▶ Task set:
• a. According to the cannabis industry FAQ, what share of the companies surveyed offer some form of benefits to employees?
• b. Pick up the cannabis industry FAQ right after its last sentence and keep writing.

▶ Document segment:
4. Is it normal to take a pay cut when entering the industry?
The answer here is: it depends. Are you starting in an entry-level plant-touching position like trimming or budtending? Or are you starting in a position comparable to what you did in another industry? Where are you located? These are the questions that make it difficult to provide you with a black-and-white answer.
Our best resource here is to look over the annual Vangst Cannabis Industry Salary Guide. We survey hundreds of companies on what they pay their staff for over 25 roles in the industry. Our guide gives you a spectrum of what it's possible to make in each of these roles depending on years of experience, education, and location.
5. Do cannabis companies offer benefits that are comparable to other industries?
Here comes in the Vangst Salary Guide again. Of the companies we surveyed, 90.6% offer some form of benefits to employees. 72.7% of those companies offer medical insurance and 82.8% offer some form of paid time off, ranging from 5 days to unlimited.
While not as common, there are still companies who do not offer any benefits. This is information you should inquire about with any companies you interview with.
6. What's the best way to network with people who work in the industry?
COVID made networking more difficult. Industry trade shows and other networking events were either eliminated or made virtual. And we all know virtual events are a whole other beast.

▶ Record excerpts:
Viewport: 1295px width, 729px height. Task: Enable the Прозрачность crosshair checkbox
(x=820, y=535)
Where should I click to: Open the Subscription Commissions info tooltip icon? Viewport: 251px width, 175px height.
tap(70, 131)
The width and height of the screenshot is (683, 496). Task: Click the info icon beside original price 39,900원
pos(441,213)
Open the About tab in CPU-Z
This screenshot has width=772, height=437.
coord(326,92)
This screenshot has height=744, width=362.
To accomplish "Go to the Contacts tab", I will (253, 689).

==

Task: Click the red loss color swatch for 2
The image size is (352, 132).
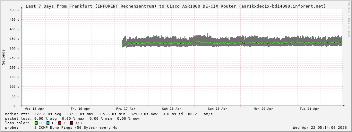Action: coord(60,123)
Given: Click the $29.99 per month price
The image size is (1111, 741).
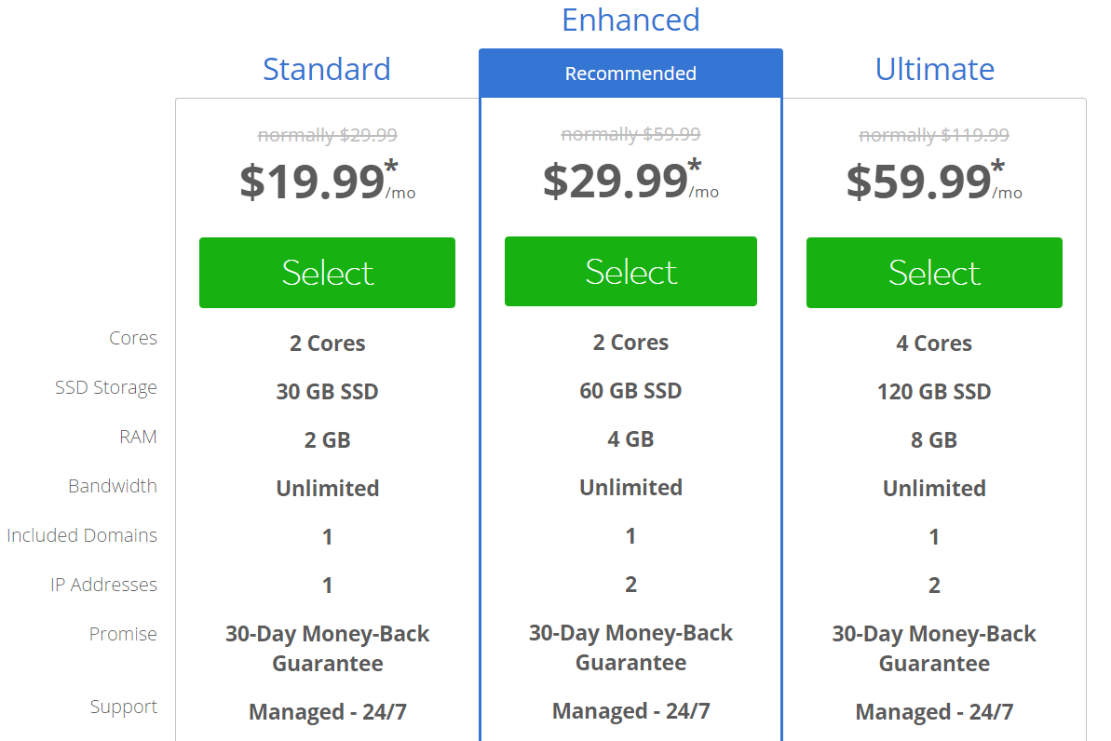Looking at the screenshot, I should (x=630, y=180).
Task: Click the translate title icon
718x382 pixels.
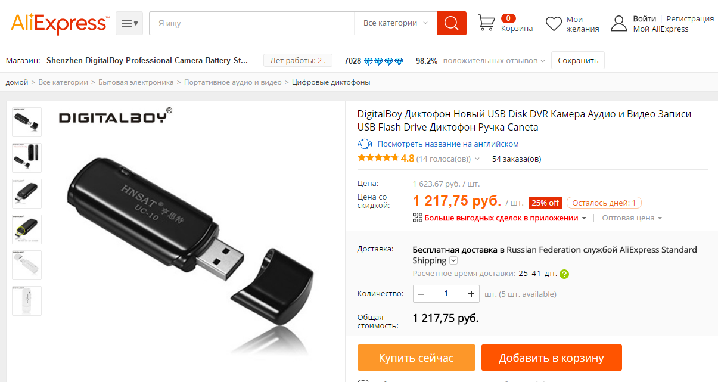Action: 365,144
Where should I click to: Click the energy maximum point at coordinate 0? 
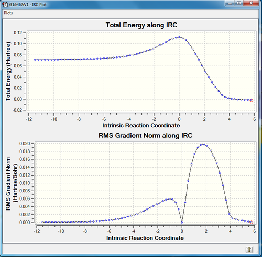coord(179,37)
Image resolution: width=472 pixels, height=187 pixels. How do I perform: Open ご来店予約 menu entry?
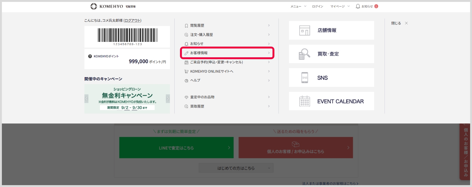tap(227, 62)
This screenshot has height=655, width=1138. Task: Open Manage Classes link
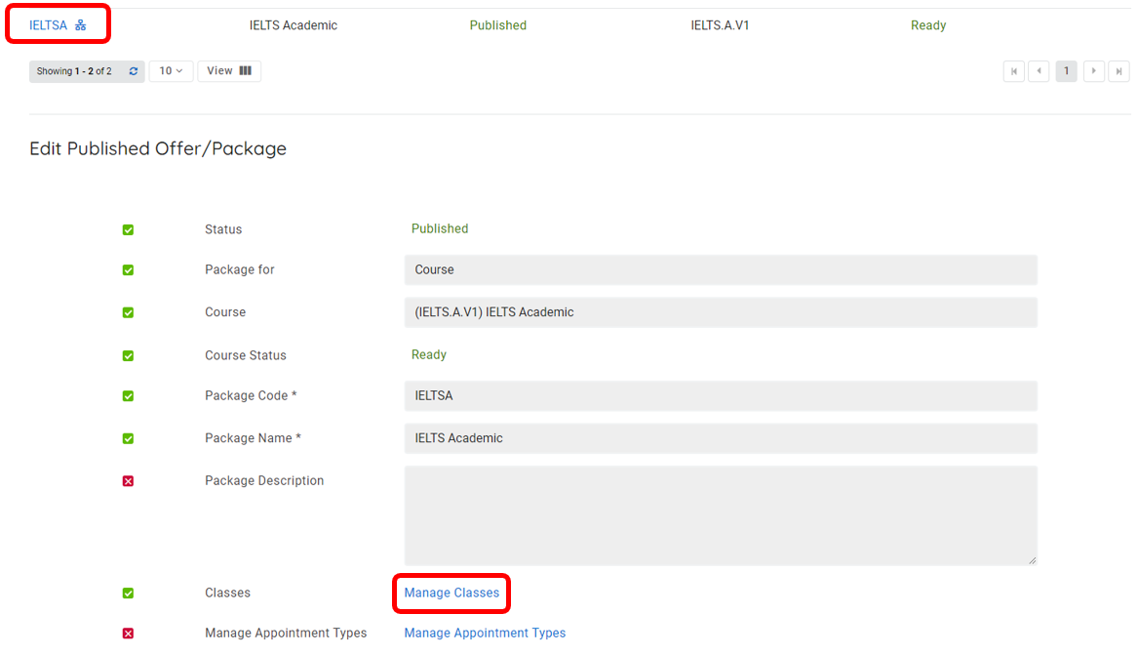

▶ Task-by-task answers:
• a. 90.6%

• b.
The best place to find and connect with cannabis professionals is the Vangst network. Create a profile and use our search tools to find people with industry experience. Start by searching for your favorite cannabis companies and have fun spelunking from there.
Another emerging tool for networking is Clubhouse. Many cannabis companies and enthusiasts schedule networking events on a regular basis.
7. How do I find hiring companies near me? Or how do I find recruiters to work with?
Finding Companies Come up with a list of at least 5 companies near you that you want to work for and see what positions they're hiring for. Find out who posted the job(s), connect with that person on either Vangst or on another platform. Even if the role they posted is not one you're interested in, introduce yourself. Tell them you're interested in working for that company and why. Tell them the types of positions you're interested in. The goal here is that one day, when a position like that becomes available, that person will remember you and reach back out.
Finding Recruiters "If you're going to be a successful job-seeker and you're willing to use/work with recruiters, there are 3 types you should look for... an industry recruiter specific to cannabis, a location-based recruiter, and a function-based recruiter." - Spencer Peters, Vangst Lead Talent Manager
Vangst works with job-seekers all around around the world finding their perfect roles in cannabis. And we cover the bases of being industry-, location-, and function-specific.
- For plant-touching roles, can being a home-grower give me an advantage over the competition?
Having any type of cultivation experience can help you find a plant-touching role. The important thing to remember here is that home-growing is different from large-scale.
For Robb Adamski, it’s important to know what type of working environment you’re walking into. "There's a million ways to grow. Everyone thinks they grow the best bud in the country, they have the best way to do it. What I always tell people is that it's great to go into an interview with that cannabis education. But every company you interview for is going to do it a different way. They may use cocoa vs. live soil, they may use different pesticides vs. straight organics. All those have a different way of affecting the plant and it's going to come down to the Head Grower."